- [AIM]:
Can you replace "GUI agent" with "desktop agent" in the stretch of the records that opens with the line containing "Click the View Results button" and closes with the line containing "pyautogui.click(x=1479, y=125)", and return only that stretch with everything else left unchanged?

- [GIVEN DATA]:

►

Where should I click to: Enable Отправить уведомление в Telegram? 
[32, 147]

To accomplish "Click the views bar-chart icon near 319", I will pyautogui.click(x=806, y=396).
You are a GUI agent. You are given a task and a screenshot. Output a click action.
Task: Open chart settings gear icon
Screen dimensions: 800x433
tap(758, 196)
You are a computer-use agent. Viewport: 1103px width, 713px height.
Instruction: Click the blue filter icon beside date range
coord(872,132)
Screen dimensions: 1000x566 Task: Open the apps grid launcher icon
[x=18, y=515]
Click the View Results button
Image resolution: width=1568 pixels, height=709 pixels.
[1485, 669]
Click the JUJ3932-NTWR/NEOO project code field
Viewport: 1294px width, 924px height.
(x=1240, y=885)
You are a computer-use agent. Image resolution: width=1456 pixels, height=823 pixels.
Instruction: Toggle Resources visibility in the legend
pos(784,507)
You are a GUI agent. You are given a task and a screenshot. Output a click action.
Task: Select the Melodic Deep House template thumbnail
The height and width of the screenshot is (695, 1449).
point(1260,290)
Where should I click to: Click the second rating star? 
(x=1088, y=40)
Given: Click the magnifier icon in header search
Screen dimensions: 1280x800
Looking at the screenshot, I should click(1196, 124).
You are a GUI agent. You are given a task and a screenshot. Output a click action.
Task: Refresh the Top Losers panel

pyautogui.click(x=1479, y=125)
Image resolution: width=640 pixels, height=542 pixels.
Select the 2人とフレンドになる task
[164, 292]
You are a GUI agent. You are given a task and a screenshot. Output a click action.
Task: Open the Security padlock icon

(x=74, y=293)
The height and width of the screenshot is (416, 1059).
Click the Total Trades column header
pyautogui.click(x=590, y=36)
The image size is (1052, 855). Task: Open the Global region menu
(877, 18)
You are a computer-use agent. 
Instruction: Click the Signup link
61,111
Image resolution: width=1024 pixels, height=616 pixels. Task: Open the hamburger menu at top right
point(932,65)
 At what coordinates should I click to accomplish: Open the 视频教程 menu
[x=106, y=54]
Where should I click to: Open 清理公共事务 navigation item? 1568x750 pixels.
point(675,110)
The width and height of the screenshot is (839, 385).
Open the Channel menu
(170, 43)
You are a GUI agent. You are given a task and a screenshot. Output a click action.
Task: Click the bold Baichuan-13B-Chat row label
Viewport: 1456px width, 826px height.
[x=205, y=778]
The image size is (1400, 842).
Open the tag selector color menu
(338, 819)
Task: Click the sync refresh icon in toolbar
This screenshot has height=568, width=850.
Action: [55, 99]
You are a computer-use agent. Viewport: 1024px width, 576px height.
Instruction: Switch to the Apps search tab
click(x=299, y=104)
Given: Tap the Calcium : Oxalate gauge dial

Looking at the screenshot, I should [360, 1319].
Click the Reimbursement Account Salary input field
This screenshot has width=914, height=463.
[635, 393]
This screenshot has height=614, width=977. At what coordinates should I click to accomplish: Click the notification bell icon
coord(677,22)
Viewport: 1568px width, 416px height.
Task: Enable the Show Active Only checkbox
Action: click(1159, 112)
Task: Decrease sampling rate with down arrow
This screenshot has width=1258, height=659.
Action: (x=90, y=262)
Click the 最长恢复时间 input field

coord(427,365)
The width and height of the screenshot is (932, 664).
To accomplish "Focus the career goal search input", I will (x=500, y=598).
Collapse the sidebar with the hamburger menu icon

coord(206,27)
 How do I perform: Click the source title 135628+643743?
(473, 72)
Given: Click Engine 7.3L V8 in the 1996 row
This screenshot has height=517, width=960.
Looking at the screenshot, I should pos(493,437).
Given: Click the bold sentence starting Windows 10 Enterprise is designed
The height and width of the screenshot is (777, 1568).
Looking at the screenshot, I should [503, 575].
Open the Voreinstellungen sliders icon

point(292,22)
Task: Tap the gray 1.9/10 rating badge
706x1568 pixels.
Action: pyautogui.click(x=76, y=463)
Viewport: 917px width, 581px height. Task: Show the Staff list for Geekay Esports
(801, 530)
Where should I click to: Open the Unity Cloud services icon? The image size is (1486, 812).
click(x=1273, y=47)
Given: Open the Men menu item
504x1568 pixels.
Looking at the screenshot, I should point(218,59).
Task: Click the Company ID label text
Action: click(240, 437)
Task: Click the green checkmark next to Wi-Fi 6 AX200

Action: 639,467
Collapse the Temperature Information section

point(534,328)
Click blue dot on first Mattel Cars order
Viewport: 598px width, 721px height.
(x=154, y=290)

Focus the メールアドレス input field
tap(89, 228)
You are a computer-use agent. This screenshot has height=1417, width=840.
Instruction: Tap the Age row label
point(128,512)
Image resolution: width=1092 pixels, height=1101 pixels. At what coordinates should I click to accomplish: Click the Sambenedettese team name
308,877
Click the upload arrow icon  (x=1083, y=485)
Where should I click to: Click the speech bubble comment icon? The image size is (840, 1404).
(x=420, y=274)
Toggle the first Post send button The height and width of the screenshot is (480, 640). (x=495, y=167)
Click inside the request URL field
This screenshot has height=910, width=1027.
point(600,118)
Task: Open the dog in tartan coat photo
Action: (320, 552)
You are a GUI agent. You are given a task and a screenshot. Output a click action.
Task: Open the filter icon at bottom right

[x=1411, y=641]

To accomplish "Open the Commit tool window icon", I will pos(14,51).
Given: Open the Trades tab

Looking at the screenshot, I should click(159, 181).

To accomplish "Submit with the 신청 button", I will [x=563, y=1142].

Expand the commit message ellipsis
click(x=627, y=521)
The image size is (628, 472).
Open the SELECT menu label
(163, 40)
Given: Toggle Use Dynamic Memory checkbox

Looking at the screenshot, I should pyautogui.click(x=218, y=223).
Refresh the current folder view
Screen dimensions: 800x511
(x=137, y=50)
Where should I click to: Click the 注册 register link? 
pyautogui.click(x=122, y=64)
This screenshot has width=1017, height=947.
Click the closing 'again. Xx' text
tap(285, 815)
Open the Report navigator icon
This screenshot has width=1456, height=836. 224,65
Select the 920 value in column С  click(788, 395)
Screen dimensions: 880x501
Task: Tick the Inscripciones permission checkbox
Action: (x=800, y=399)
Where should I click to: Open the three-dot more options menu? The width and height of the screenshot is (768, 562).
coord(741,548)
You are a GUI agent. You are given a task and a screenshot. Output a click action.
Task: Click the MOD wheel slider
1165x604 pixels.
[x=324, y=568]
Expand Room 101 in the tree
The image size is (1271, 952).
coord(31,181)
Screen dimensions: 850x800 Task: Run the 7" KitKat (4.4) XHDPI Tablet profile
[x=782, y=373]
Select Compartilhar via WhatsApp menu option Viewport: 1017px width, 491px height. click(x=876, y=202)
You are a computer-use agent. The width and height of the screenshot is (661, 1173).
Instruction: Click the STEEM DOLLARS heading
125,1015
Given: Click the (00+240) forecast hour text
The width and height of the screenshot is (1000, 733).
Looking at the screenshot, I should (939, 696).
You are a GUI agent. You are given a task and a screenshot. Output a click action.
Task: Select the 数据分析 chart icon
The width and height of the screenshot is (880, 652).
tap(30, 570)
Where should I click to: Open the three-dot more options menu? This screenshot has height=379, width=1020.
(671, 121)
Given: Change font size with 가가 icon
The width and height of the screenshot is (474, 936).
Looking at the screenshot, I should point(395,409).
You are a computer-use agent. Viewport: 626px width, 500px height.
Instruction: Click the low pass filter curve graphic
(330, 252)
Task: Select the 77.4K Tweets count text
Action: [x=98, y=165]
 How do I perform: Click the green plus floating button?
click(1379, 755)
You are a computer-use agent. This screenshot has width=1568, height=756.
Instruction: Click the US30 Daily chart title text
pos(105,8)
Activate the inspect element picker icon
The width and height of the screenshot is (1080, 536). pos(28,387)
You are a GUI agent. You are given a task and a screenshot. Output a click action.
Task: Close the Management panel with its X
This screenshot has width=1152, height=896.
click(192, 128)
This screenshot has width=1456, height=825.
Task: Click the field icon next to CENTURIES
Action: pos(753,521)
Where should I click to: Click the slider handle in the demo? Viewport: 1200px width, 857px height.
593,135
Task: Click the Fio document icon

◄

- [EXPECTED ANSWER]:
Click the View Results button
Image resolution: width=1568 pixels, height=709 pixels.
[1485, 669]
Click the JUJ3932-NTWR/NEOO project code field
Viewport: 1294px width, 924px height.
(x=1240, y=885)
You are a computer-use agent. Image resolution: width=1456 pixels, height=823 pixels.
Instruction: Toggle Resources visibility in the legend
pos(784,507)
You are a desktop agent. You are given a task and a screenshot. Output a click action.
Task: Select the Melodic Deep House template thumbnail
The height and width of the screenshot is (695, 1449).
point(1260,290)
Where should I click to: Click the second rating star? 
(x=1088, y=40)
Given: Click the magnifier icon in header search
Screen dimensions: 1280x800
Looking at the screenshot, I should click(1196, 124).
You are a desktop agent. You are given a task and a screenshot. Output a click action.
Task: Refresh the Top Losers panel

pyautogui.click(x=1479, y=125)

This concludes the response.